Entries provided
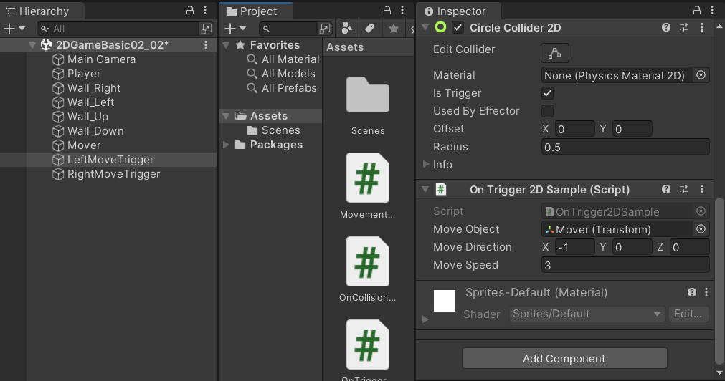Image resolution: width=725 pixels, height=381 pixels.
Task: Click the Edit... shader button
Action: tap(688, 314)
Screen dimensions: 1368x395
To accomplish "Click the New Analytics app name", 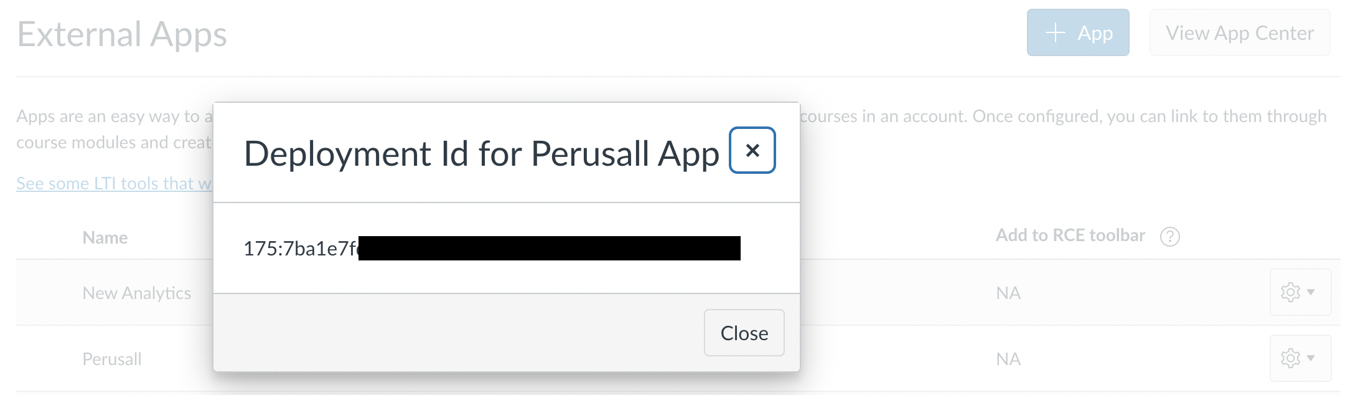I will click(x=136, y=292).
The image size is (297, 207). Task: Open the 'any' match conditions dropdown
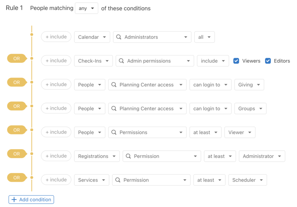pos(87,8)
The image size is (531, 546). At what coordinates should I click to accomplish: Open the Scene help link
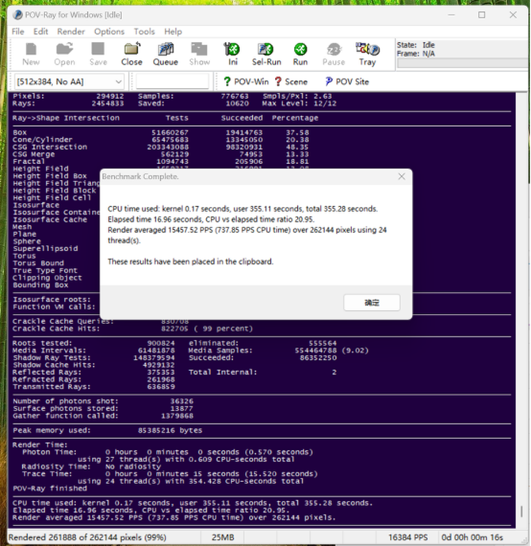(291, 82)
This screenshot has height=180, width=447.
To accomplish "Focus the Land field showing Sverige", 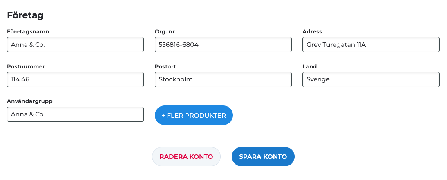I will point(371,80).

Set problem
Pick out every line in the records above that contains the word "size", and copy each one in full.

The result
The image size is (297, 207). Task: Open the 'any' match conditions dropdown
The image size is (531, 546). At what coordinates should I click to accomplish: Open the Scene help link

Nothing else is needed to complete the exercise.